Starting at the line that contains "This screenshot has width=1568, height=688.", write out each line through the end of the data below, exactly as it stands. Skip any pictures.

## Records for this exercise
-.-.-

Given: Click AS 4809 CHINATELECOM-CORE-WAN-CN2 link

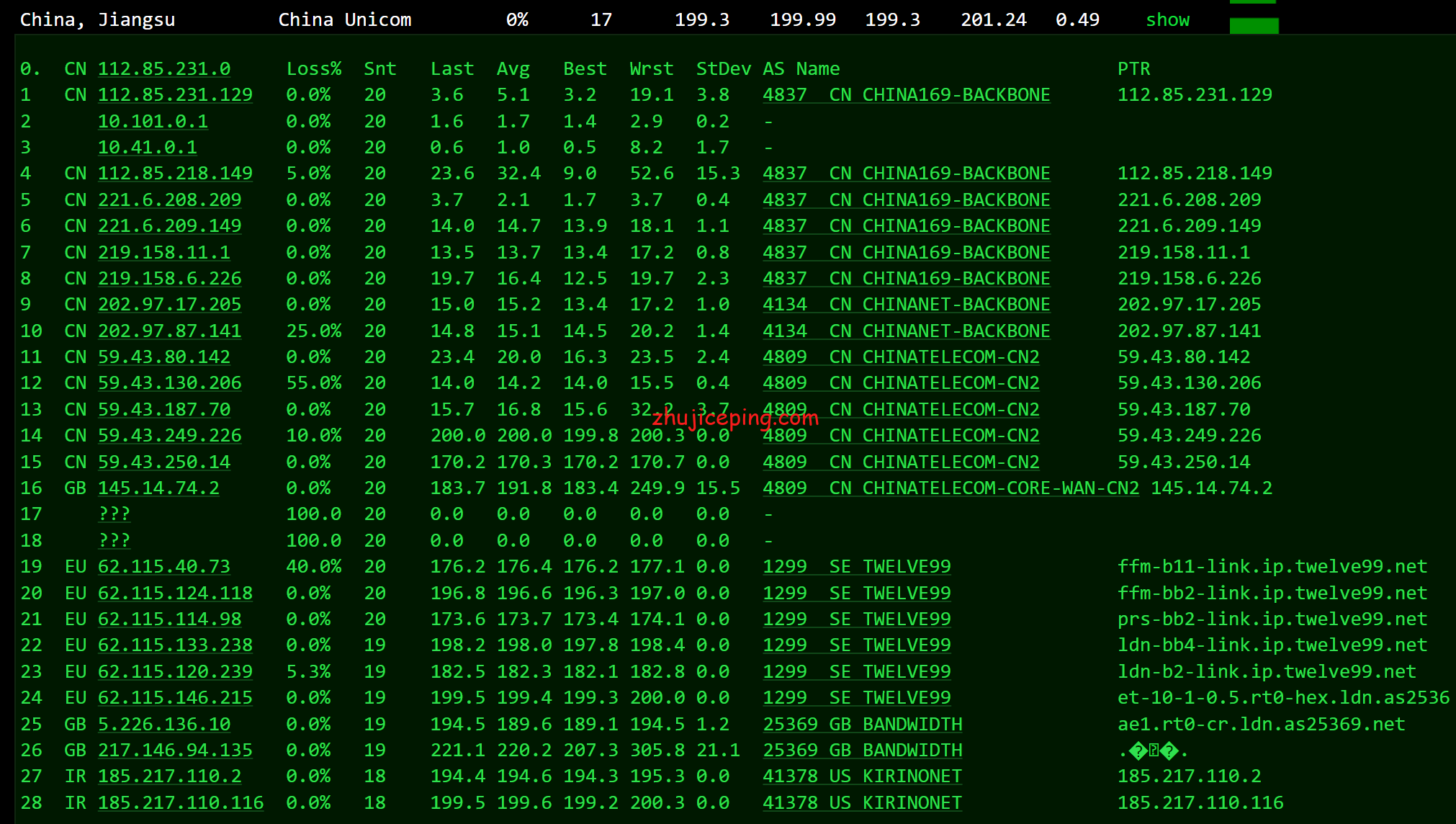Looking at the screenshot, I should click(951, 488).
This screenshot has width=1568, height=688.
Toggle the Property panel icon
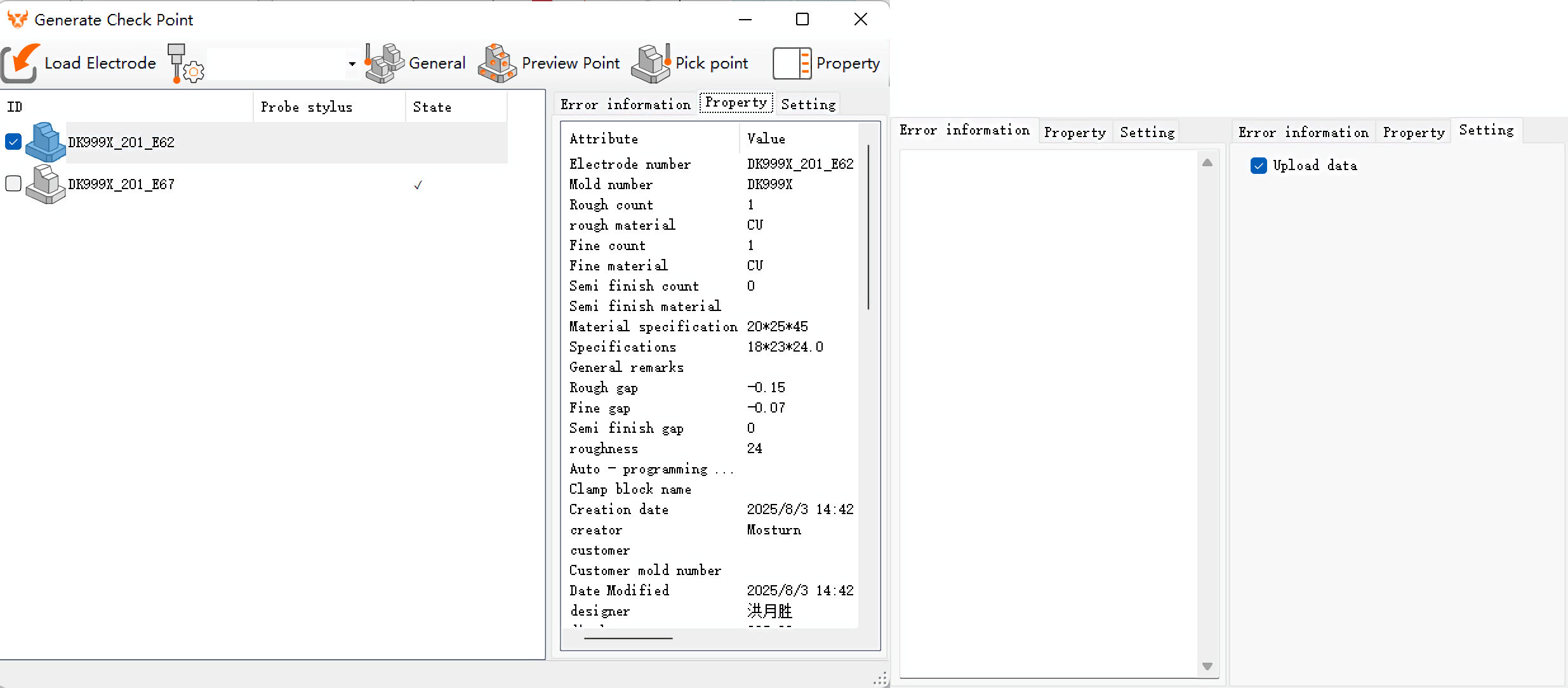point(792,63)
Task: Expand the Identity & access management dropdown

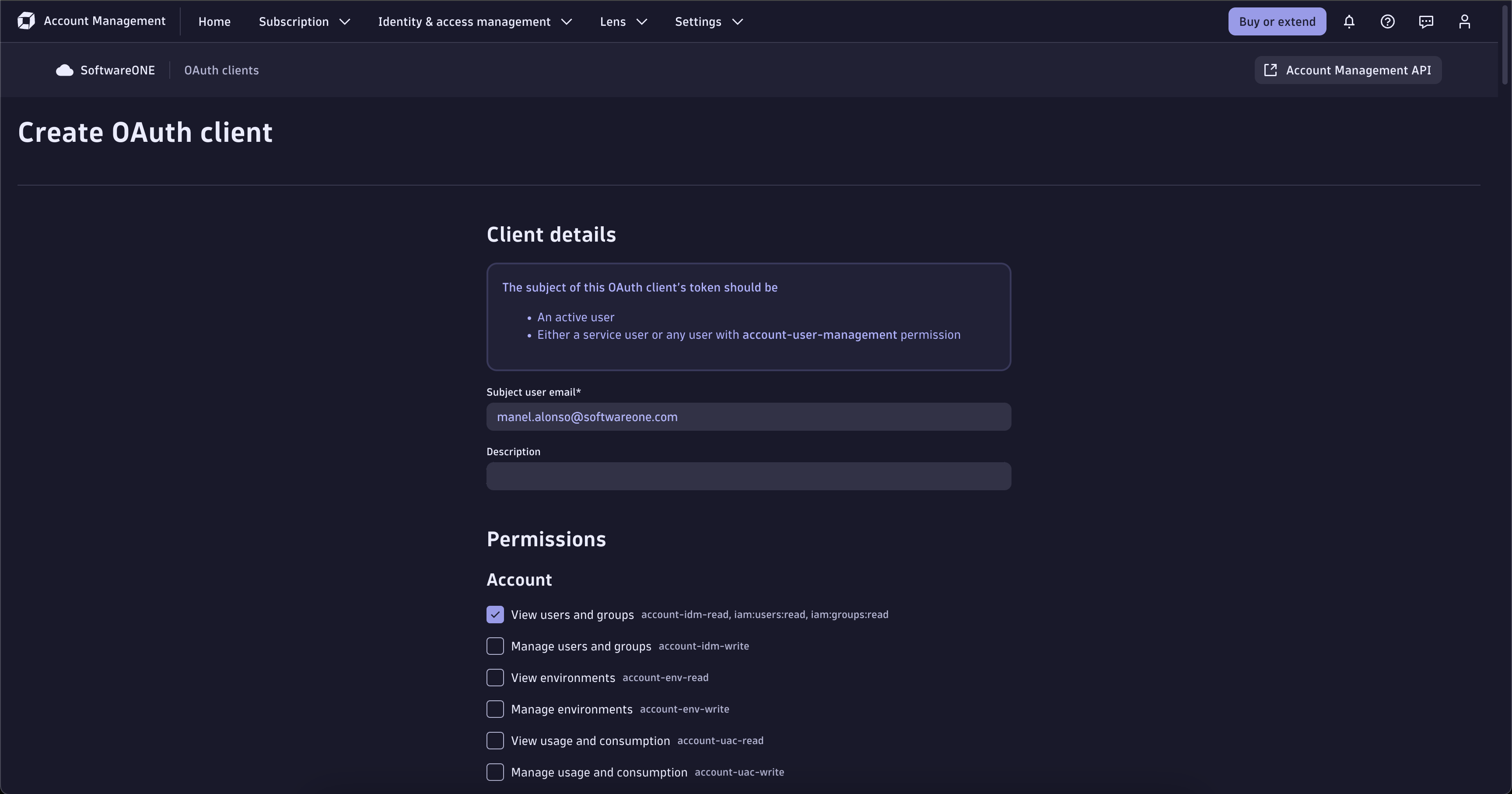Action: point(474,21)
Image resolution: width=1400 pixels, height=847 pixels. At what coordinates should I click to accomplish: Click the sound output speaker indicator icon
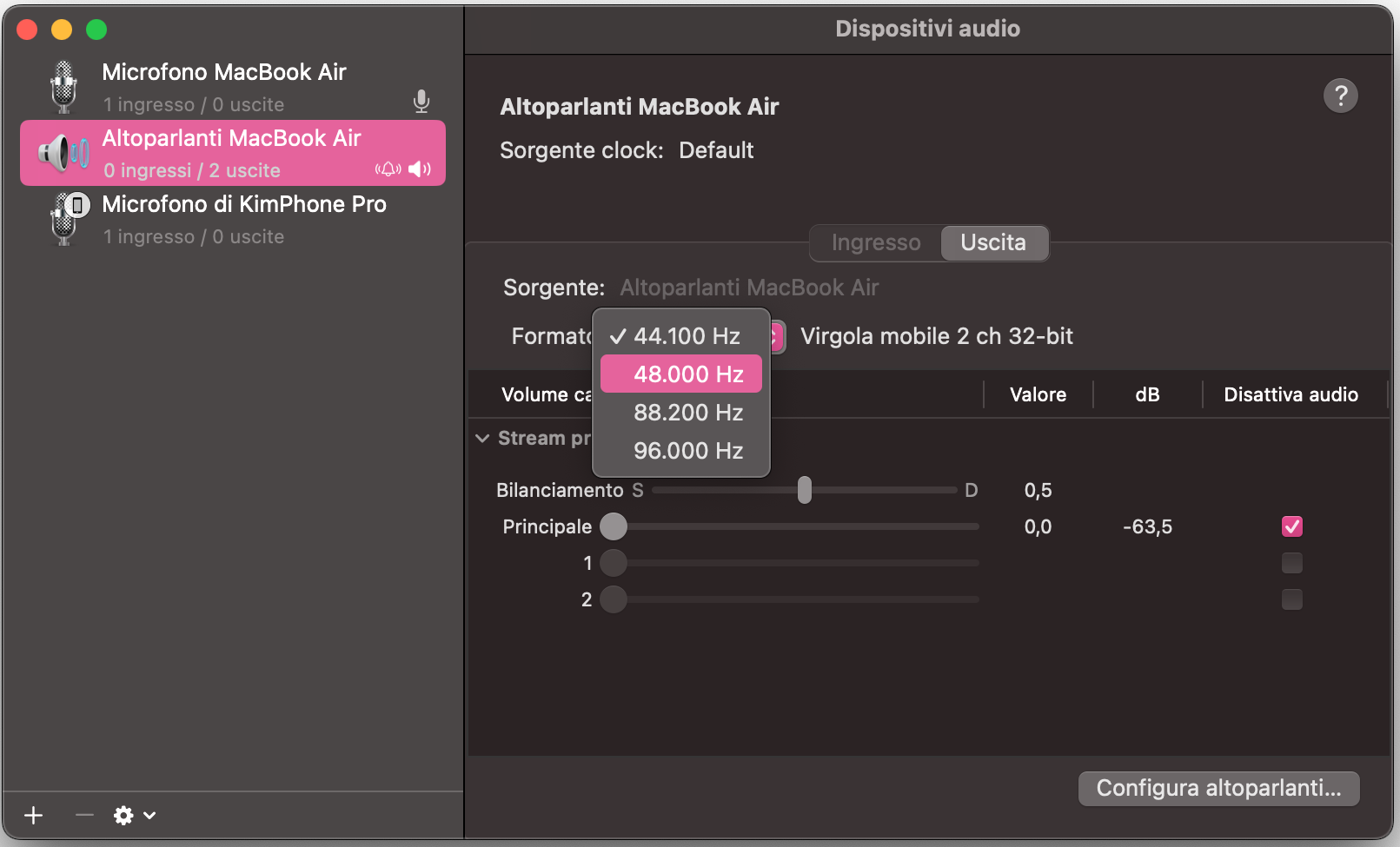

-.-.-

## Completed task
This screenshot has width=1568, height=688.
Toggle the Property panel icon
point(792,63)
Task: Expand the Identity & access management dropdown

Action: point(474,21)
Image resolution: width=1400 pixels, height=847 pixels. At what coordinates should I click to accomplish: Click the sound output speaker indicator icon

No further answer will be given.